All Hell Let Loose_ The World at War 1939-1945 - Max Hastings [328]
Many Jews sought the help of the Almighty as killers descended upon their communities. Nineteen-year-old Ephrahim Bleichman’s uncle was shot by Polish gendarmes after fresh meat was found in his house, and his cousin Brucha was killed by scavengers who wanted her fresh bread. Young Bleichman thought: ‘If this tragedy was God’s will, nothing could be done. Yet my family … depended on God, not man to rectify the situation. I could neither abide by their philosophy, nor dispute it. The propaganda machine combined with systematic harassment cowed many of us into apathy. [They] felt powerless.’ Ephrahim took to the forest when he heard that a German deportation was imminent, and survived in hiding for many months. ‘We shared the forest with owls, snakes, wild hogs and deer.
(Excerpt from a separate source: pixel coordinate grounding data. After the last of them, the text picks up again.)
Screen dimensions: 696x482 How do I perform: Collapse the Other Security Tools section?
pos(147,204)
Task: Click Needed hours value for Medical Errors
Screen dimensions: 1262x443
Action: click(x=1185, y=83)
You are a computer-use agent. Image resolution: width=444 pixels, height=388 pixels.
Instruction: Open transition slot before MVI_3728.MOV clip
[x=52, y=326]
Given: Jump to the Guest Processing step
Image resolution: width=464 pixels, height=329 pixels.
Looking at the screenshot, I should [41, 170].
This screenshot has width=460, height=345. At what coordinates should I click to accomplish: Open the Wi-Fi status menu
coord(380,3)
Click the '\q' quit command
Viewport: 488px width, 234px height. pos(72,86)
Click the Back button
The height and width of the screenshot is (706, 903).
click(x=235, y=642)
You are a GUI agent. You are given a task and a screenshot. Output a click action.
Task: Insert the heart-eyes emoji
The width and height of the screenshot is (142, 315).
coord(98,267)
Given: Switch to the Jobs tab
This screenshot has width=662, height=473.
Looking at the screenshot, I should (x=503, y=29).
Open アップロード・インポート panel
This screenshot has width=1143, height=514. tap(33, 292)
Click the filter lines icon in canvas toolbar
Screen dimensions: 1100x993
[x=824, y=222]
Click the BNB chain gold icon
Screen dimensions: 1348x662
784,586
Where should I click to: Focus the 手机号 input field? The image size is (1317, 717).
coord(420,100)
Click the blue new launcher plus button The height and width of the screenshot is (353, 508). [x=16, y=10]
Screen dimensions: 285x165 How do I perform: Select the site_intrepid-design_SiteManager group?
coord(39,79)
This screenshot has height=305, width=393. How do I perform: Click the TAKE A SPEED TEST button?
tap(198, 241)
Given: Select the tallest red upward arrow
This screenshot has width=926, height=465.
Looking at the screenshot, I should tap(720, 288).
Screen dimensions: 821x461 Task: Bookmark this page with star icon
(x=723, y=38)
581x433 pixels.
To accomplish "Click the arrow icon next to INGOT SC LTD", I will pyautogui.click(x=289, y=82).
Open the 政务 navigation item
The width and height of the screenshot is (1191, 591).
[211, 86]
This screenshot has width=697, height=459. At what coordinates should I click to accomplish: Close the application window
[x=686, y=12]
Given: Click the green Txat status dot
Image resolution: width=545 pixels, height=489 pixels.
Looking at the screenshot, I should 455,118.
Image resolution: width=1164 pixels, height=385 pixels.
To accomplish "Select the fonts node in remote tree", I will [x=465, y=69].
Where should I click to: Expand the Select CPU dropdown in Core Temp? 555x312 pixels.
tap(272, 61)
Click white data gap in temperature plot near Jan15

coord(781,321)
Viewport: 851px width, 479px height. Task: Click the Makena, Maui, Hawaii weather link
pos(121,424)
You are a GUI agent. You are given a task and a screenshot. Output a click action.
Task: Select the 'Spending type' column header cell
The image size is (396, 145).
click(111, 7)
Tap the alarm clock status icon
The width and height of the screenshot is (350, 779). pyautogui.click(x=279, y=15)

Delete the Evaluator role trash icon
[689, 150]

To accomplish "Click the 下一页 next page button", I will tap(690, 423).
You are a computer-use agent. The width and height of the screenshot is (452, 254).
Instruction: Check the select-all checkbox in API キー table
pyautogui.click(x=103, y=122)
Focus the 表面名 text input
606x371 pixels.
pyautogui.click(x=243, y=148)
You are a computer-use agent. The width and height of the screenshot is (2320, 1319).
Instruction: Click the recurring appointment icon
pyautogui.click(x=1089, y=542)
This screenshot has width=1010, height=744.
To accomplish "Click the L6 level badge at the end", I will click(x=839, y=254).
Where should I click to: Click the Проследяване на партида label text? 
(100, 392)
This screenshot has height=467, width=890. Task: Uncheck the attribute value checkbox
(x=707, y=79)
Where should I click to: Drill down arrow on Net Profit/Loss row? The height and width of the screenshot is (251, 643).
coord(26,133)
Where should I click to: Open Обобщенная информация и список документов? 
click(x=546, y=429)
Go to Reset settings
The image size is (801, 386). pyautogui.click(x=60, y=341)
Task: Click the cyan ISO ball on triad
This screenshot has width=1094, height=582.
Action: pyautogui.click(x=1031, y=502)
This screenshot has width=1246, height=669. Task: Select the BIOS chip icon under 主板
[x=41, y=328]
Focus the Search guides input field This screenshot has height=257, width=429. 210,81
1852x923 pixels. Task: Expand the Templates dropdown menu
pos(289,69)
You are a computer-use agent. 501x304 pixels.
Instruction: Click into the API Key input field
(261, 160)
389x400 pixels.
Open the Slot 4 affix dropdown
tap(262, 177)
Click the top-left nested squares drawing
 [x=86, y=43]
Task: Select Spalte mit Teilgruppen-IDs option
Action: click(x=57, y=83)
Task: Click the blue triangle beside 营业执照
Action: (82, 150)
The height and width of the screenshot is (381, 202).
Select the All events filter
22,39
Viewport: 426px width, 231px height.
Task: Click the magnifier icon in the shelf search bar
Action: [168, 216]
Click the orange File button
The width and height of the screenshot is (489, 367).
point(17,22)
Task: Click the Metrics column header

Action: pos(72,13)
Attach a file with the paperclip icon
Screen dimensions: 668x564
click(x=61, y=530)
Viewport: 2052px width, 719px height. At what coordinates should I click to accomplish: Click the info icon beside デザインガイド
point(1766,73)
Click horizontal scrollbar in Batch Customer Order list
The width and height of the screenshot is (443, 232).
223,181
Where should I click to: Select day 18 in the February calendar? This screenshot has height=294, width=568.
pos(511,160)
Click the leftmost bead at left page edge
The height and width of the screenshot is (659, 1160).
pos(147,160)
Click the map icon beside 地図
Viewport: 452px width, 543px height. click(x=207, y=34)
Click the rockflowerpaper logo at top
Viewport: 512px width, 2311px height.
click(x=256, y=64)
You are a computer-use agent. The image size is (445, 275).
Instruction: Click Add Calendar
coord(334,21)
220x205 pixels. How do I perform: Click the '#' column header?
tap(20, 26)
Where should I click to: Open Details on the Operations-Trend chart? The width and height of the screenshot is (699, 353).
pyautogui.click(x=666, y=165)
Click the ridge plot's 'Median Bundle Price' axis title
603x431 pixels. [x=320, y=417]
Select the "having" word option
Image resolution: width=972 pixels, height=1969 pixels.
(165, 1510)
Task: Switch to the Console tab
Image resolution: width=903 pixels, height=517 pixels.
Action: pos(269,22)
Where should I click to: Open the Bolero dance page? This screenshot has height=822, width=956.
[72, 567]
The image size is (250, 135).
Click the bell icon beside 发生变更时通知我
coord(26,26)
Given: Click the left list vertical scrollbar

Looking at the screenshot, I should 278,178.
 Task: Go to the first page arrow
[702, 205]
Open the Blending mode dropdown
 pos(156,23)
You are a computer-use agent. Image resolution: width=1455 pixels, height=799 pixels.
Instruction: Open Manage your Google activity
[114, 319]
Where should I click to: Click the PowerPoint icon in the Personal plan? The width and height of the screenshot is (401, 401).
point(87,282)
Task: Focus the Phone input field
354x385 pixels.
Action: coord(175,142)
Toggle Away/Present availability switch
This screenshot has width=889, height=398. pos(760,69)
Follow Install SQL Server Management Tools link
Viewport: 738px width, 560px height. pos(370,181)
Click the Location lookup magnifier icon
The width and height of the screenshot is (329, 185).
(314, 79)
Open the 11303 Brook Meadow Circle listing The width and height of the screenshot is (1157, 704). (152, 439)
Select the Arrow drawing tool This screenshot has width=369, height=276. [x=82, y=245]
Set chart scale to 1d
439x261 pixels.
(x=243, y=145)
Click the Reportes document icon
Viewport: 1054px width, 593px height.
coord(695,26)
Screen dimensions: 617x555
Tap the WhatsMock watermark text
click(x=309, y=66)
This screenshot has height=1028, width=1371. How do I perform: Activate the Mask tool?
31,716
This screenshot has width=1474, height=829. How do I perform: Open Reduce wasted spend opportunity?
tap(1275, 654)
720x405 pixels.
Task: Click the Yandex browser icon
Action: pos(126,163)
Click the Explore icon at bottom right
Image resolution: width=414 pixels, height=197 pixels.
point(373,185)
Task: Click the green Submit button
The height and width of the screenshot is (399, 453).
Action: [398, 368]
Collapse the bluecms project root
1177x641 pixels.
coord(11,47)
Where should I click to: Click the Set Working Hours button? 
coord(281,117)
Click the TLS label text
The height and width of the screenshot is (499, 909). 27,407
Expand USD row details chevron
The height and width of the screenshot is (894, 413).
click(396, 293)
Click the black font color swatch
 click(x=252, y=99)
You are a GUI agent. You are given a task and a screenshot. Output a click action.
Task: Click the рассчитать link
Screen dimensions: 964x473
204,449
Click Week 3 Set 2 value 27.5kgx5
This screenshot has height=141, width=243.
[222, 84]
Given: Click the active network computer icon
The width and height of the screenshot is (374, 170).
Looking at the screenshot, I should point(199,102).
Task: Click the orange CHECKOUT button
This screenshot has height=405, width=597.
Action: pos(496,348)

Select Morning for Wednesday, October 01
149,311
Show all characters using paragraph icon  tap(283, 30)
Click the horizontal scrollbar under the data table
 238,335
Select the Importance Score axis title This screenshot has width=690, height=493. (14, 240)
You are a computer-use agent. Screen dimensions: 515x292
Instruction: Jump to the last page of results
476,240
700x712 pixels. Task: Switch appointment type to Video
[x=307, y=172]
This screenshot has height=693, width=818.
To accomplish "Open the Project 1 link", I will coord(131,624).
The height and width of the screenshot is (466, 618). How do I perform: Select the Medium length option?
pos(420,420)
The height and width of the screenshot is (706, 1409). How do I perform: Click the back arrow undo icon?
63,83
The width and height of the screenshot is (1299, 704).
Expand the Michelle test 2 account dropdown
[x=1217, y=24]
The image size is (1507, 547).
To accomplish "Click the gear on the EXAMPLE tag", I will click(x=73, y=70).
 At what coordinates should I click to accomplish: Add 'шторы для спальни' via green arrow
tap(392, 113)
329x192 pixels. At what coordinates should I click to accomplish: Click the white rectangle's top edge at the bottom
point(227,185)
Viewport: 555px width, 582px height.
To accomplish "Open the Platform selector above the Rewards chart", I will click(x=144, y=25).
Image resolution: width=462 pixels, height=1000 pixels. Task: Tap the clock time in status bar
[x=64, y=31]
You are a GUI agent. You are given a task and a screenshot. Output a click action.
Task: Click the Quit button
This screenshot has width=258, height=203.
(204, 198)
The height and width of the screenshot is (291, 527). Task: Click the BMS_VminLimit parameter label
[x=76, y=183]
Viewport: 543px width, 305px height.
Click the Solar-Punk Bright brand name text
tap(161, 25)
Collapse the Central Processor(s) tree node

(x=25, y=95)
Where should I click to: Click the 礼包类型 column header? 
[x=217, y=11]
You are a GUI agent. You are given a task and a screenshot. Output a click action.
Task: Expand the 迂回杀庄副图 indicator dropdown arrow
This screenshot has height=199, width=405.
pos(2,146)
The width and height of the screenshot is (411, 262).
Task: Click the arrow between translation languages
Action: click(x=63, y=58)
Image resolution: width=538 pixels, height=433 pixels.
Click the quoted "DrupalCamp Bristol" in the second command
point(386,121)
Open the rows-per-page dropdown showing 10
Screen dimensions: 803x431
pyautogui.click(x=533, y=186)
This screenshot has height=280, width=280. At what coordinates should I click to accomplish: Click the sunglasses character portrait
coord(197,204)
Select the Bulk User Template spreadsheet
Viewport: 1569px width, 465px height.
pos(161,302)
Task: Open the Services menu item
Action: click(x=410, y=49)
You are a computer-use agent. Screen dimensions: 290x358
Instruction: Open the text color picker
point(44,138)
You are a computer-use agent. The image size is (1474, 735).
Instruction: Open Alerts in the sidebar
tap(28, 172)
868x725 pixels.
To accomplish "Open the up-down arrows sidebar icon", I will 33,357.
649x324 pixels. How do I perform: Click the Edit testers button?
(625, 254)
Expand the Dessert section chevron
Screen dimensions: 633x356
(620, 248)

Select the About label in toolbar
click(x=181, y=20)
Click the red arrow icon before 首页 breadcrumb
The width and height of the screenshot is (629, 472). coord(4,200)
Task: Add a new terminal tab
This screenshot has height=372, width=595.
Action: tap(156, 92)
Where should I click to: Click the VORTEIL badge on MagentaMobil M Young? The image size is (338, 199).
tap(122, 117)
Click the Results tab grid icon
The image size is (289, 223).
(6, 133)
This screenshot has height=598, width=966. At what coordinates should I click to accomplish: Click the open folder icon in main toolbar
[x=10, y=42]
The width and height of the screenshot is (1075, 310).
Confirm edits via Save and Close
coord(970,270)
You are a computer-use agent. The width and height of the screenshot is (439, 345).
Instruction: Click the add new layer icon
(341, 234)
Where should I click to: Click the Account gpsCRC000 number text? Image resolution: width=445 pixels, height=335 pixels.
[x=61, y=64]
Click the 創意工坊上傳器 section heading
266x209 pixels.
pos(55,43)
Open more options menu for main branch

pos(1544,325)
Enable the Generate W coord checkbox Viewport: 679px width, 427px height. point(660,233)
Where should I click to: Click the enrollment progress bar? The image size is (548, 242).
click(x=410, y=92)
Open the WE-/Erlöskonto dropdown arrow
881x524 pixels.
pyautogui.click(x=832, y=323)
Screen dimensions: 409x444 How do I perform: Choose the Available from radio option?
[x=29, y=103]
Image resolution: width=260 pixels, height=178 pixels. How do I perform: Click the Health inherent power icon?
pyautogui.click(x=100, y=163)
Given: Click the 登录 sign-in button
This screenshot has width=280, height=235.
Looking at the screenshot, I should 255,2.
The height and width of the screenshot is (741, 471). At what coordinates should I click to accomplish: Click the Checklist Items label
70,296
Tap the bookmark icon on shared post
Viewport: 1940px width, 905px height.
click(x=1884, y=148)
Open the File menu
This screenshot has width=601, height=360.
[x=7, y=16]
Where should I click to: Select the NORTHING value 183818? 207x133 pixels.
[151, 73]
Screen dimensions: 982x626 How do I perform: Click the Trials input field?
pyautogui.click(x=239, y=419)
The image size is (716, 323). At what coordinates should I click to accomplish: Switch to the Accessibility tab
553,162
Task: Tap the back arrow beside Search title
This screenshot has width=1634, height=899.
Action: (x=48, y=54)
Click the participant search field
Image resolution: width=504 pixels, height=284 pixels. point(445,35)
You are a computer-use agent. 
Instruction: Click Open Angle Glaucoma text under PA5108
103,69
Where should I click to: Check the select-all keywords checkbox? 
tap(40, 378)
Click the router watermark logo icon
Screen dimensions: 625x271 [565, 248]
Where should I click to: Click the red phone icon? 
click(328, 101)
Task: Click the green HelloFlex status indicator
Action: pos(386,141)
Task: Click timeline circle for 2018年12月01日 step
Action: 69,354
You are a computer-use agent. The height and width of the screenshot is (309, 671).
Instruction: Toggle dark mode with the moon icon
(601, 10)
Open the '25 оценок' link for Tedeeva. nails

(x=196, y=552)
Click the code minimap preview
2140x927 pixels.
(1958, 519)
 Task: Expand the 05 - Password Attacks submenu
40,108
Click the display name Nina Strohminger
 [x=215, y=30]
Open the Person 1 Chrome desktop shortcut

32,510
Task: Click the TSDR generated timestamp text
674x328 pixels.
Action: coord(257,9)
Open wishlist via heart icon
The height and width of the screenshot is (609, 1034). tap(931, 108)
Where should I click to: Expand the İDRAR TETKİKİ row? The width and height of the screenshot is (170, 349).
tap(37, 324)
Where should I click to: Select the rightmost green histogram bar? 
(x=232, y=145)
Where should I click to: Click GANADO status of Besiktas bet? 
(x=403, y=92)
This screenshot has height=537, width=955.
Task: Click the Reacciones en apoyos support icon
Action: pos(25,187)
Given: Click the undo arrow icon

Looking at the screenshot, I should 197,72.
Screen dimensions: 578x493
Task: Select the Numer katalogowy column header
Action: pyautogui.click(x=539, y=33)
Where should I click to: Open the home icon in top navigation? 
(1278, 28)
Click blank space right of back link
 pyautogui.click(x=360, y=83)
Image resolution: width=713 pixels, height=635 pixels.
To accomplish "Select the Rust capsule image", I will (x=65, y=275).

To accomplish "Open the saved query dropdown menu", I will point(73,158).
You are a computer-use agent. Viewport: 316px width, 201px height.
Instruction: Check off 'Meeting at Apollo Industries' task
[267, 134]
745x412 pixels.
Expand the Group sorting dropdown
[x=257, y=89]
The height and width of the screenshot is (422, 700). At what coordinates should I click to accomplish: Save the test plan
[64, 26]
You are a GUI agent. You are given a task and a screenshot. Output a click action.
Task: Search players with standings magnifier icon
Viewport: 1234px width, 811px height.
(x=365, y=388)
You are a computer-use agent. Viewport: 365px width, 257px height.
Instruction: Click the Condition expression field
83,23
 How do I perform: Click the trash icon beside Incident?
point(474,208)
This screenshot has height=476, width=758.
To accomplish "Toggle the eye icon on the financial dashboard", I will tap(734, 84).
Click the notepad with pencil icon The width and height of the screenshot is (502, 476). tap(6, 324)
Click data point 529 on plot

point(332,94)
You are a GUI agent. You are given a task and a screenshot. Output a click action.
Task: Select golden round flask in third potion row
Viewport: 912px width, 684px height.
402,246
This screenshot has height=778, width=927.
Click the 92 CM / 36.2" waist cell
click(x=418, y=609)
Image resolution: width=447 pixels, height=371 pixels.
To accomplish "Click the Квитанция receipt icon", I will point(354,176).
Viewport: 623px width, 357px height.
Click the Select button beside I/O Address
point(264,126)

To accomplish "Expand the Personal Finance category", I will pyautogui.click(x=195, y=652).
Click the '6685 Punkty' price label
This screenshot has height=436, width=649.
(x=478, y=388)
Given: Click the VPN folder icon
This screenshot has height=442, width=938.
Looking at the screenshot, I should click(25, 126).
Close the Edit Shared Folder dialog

On windy nights, the tree branches made strange noises. The shadows of bushes resembled intruders ready to pounce on us. The natural movements of animals made us always worry that enemies were afoot. It took us a long time to accustom ourselves to the nights.’ By the summer of 1942, all Soviet Jews in areas under Nazi control had been killed. Thereafter, even as Germany’s military predicament worsened, the pace of slaughter quickened. There were wholesale deportations from Greece and Bulgaria in 1943. The Warsaw ghetto rising in April that year provoked intensified persecution in Poland, Holland, Belgium, France, Croatia and Slovakia.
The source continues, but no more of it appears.